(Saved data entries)
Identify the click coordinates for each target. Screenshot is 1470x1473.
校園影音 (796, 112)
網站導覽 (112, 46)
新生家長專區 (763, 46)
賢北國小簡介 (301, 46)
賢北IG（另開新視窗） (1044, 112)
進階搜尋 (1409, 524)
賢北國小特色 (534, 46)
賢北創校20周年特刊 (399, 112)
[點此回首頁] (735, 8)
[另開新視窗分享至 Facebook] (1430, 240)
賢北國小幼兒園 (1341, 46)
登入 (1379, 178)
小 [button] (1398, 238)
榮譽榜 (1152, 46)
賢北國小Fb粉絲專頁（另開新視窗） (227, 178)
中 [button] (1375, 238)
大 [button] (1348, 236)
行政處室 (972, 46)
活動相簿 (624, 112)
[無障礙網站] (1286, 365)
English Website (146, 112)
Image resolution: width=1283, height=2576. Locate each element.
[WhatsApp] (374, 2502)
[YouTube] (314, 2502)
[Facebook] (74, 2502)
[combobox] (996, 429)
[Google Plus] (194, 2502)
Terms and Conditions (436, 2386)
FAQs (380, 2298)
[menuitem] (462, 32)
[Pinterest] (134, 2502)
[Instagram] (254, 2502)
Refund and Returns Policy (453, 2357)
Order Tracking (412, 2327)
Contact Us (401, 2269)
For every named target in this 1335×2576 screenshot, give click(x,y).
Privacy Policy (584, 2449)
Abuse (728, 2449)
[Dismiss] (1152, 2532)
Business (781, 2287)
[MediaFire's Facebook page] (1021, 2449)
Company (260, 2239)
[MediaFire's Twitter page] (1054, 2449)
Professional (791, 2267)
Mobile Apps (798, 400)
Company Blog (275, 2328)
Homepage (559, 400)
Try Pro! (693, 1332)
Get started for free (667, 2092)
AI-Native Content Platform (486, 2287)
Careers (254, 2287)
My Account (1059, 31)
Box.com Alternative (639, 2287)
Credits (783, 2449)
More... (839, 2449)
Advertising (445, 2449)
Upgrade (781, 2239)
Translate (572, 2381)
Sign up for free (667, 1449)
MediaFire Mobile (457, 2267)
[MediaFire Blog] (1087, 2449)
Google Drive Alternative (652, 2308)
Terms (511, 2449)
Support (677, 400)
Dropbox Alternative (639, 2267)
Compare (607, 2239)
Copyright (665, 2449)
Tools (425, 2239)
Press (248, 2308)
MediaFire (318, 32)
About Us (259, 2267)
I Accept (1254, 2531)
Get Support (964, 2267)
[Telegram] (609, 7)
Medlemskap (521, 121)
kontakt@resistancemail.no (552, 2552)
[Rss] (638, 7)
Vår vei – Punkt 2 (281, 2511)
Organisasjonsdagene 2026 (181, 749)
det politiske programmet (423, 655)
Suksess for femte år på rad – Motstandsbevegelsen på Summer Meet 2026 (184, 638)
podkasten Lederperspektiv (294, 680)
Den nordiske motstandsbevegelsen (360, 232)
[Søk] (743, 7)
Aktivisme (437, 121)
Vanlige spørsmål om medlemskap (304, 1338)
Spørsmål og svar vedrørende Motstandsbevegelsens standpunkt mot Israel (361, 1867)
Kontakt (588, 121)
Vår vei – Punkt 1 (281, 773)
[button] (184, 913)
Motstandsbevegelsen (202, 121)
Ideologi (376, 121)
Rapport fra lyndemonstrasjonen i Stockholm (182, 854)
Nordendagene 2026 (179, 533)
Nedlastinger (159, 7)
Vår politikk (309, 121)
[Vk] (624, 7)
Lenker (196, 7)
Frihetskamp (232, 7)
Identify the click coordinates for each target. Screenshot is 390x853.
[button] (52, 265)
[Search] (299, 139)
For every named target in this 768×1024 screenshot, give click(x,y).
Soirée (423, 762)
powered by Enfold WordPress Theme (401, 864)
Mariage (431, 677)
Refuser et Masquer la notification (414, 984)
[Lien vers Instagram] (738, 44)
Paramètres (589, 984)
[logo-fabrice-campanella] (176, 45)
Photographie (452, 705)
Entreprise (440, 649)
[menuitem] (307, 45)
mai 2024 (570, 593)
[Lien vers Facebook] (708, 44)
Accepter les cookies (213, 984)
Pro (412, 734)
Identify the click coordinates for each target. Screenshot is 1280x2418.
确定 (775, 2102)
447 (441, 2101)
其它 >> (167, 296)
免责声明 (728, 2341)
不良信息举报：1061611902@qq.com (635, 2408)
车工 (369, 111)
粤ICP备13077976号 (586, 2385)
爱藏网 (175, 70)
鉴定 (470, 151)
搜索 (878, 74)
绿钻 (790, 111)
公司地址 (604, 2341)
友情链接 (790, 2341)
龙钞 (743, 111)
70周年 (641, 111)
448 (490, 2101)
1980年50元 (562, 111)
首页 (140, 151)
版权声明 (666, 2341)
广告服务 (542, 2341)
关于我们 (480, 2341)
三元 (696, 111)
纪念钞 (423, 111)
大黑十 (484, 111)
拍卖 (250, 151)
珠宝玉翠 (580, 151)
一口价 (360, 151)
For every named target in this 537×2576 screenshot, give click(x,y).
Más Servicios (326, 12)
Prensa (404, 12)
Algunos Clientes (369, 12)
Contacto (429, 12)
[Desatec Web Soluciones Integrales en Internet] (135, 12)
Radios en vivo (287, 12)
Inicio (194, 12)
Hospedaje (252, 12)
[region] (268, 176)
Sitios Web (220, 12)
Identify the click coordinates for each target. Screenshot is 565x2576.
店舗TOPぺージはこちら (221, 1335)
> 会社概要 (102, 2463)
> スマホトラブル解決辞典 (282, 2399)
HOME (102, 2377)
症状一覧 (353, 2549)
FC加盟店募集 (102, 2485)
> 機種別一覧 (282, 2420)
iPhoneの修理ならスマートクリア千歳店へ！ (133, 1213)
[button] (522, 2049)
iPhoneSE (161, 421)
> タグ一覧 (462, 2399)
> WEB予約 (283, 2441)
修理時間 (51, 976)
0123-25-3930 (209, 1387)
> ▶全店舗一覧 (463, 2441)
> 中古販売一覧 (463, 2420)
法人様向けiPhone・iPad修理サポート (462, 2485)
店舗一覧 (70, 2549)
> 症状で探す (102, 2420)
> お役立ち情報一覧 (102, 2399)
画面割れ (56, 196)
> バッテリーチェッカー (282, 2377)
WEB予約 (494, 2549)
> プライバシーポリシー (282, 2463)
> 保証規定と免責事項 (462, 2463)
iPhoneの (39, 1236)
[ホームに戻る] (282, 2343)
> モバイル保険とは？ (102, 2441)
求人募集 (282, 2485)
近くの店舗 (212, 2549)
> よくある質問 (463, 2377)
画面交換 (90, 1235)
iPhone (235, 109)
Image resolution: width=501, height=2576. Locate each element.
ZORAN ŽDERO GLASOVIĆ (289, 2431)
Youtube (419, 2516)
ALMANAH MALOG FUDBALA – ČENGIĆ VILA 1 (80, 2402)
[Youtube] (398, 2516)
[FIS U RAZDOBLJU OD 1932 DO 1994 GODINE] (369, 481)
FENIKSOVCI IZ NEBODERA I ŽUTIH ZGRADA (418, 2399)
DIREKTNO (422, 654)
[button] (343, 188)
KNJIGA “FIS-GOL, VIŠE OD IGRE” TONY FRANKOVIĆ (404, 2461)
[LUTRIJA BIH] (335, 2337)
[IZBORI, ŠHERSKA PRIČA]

## Task to carry out
You are asked to transcribe all of the data above exactly.

## Reply to the task
Identify the click coordinates for each target. Screenshot is 1470x1473.
校園影音 (796, 112)
網站導覽 (112, 46)
新生家長專區 (763, 46)
賢北國小簡介 (301, 46)
賢北IG（另開新視窗） (1044, 112)
進階搜尋 (1409, 524)
賢北國小特色 (534, 46)
賢北創校20周年特刊 (399, 112)
[點此回首頁] (735, 8)
[另開新視窗分享至 Facebook] (1430, 240)
賢北國小幼兒園 (1341, 46)
登入 (1379, 178)
小 [button] (1398, 238)
榮譽榜 (1152, 46)
賢北國小Fb粉絲專頁（另開新視窗） (227, 178)
中 [button] (1375, 238)
大 [button] (1348, 236)
行政處室 (972, 46)
活動相簿 (624, 112)
[無障礙網站] (1286, 365)
English Website (146, 112)
Image resolution: width=1283, height=2576. Locate each element.
[WhatsApp] (374, 2502)
[YouTube] (314, 2502)
[Facebook] (74, 2502)
[combobox] (996, 429)
[Google Plus] (194, 2502)
Terms and Conditions (436, 2386)
FAQs (380, 2298)
[menuitem] (462, 32)
[Pinterest] (134, 2502)
[Instagram] (254, 2502)
Refund and Returns Policy (453, 2357)
Order Tracking (412, 2327)
Contact Us (401, 2269)
For every named target in this 1335×2576 screenshot, give click(x,y).
Privacy Policy (584, 2449)
Abuse (728, 2449)
[Dismiss] (1152, 2532)
Business (781, 2287)
[MediaFire's Facebook page] (1021, 2449)
Company (260, 2239)
[MediaFire's Twitter page] (1054, 2449)
Professional (791, 2267)
Mobile Apps (798, 400)
Company Blog (275, 2328)
Homepage (559, 400)
Try Pro! (693, 1332)
Get started for free (667, 2092)
AI-Native Content Platform (486, 2287)
Careers (254, 2287)
My Account (1059, 31)
Box.com Alternative (639, 2287)
Credits (783, 2449)
More... (839, 2449)
Advertising (445, 2449)
Upgrade (781, 2239)
Translate (572, 2381)
Sign up for free (667, 1449)
MediaFire Mobile (457, 2267)
[MediaFire Blog] (1087, 2449)
Google Drive Alternative (652, 2308)
Terms (511, 2449)
Support (677, 400)
Dropbox Alternative (639, 2267)
Compare (607, 2239)
Copyright (665, 2449)
Tools (425, 2239)
Press (248, 2308)
MediaFire (318, 32)
About Us (259, 2267)
I Accept (1254, 2531)
Get Support (964, 2267)
[Telegram] (609, 7)
Medlemskap (521, 121)
kontakt@resistancemail.no (552, 2552)
[Rss] (638, 7)
Vår vei – Punkt 2 (281, 2511)
Organisasjonsdagene 2026 (181, 749)
det politiske programmet (423, 655)
Suksess for femte år på rad – Motstandsbevegelsen på Summer Meet 2026 (184, 638)
podkasten Lederperspektiv (294, 680)
Den nordiske motstandsbevegelsen (360, 232)
[Søk] (743, 7)
Aktivisme (437, 121)
Vanlige spørsmål om medlemskap (304, 1338)
Spørsmål og svar vedrørende Motstandsbevegelsens standpunkt mot Israel (361, 1867)
Kontakt (588, 121)
Vår vei – Punkt 1 (281, 773)
[button] (184, 913)
Motstandsbevegelsen (202, 121)
Ideologi (376, 121)
Rapport fra lyndemonstrasjonen i Stockholm (182, 854)
Nordendagene 2026 (179, 533)
Nedlastinger (159, 7)
Vår politikk (309, 121)
[Vk] (624, 7)
Lenker (196, 7)
Frihetskamp (232, 7)
Identify the click coordinates for each target. Screenshot is 390x853.
[button] (52, 265)
[Search] (299, 139)
For every named target in this 768×1024 screenshot, give click(x,y).
Soirée (423, 762)
powered by Enfold WordPress Theme (401, 864)
Mariage (431, 677)
Refuser et Masquer la notification (414, 984)
[Lien vers Instagram] (738, 44)
Paramètres (589, 984)
[logo-fabrice-campanella] (176, 45)
Photographie (452, 705)
Entreprise (440, 649)
[menuitem] (307, 45)
mai 2024 (570, 593)
[Lien vers Facebook] (708, 44)
Accepter les cookies (213, 984)
Pro (412, 734)
Identify the click coordinates for each target. Screenshot is 1280x2418.
确定 (775, 2102)
447 (441, 2101)
其它 >> (167, 296)
免责声明 (728, 2341)
不良信息举报：1061611902@qq.com (635, 2408)
车工 (369, 111)
粤ICP备13077976号 (586, 2385)
爱藏网 (175, 70)
鉴定 (470, 151)
搜索 (878, 74)
绿钻 (790, 111)
公司地址 (604, 2341)
友情链接 (790, 2341)
龙钞 (743, 111)
70周年 (641, 111)
448 (490, 2101)
1980年50元 (562, 111)
首页 (140, 151)
版权声明 (666, 2341)
广告服务 (542, 2341)
关于我们 (480, 2341)
三元 (696, 111)
纪念钞 (423, 111)
大黑十 (484, 111)
拍卖 (250, 151)
珠宝玉翠 (580, 151)
一口价 (360, 151)
For every named target in this 537×2576 screenshot, give click(x,y).
Más Servicios (326, 12)
Prensa (404, 12)
Algunos Clientes (369, 12)
Contacto (429, 12)
[Desatec Web Soluciones Integrales en Internet] (135, 12)
Radios en vivo (287, 12)
Inicio (194, 12)
Hospedaje (252, 12)
[region] (268, 176)
Sitios Web (220, 12)
Identify the click coordinates for each target. Screenshot is 565x2576.
店舗TOPぺージはこちら (221, 1335)
> 会社概要 (102, 2463)
> スマホトラブル解決辞典 (282, 2399)
HOME (102, 2377)
症状一覧 (353, 2549)
FC加盟店募集 (102, 2485)
> 機種別一覧 (282, 2420)
iPhoneの修理ならスマートクリア千歳店へ！ (133, 1213)
[button] (522, 2049)
iPhoneSE (161, 421)
> タグ一覧 (462, 2399)
> WEB予約 (283, 2441)
修理時間 (51, 976)
0123-25-3930 (209, 1387)
> ▶全店舗一覧 (463, 2441)
> 中古販売一覧 (463, 2420)
法人様向けiPhone・iPad修理サポート (462, 2485)
店舗一覧 (70, 2549)
> 症状で探す (102, 2420)
> お役立ち情報一覧 (102, 2399)
画面割れ (56, 196)
> バッテリーチェッカー (282, 2377)
WEB予約 (494, 2549)
> プライバシーポリシー (282, 2463)
> 保証規定と免責事項 (462, 2463)
iPhoneの (39, 1236)
[ホームに戻る] (282, 2343)
> モバイル保険とは？ (102, 2441)
求人募集 (282, 2485)
近くの店舗 (212, 2549)
> よくある質問 (463, 2377)
画面交換 (90, 1235)
iPhone (235, 109)
Image resolution: width=501, height=2576. Locate each element.
ZORAN ŽDERO GLASOVIĆ (289, 2431)
Youtube (419, 2516)
ALMANAH MALOG FUDBALA – ČENGIĆ VILA 1 (80, 2402)
[Youtube] (398, 2516)
[FIS U RAZDOBLJU OD 1932 DO 1994 GODINE] (369, 481)
FENIKSOVCI IZ NEBODERA I ŽUTIH ZGRADA (418, 2399)
DIREKTNO (422, 654)
[button] (343, 188)
KNJIGA “FIS-GOL, VIŠE OD IGRE” TONY FRANKOVIĆ (404, 2461)
[LUTRIJA BIH] (335, 2337)
[IZBORI, ŠHERSKA PRIČA]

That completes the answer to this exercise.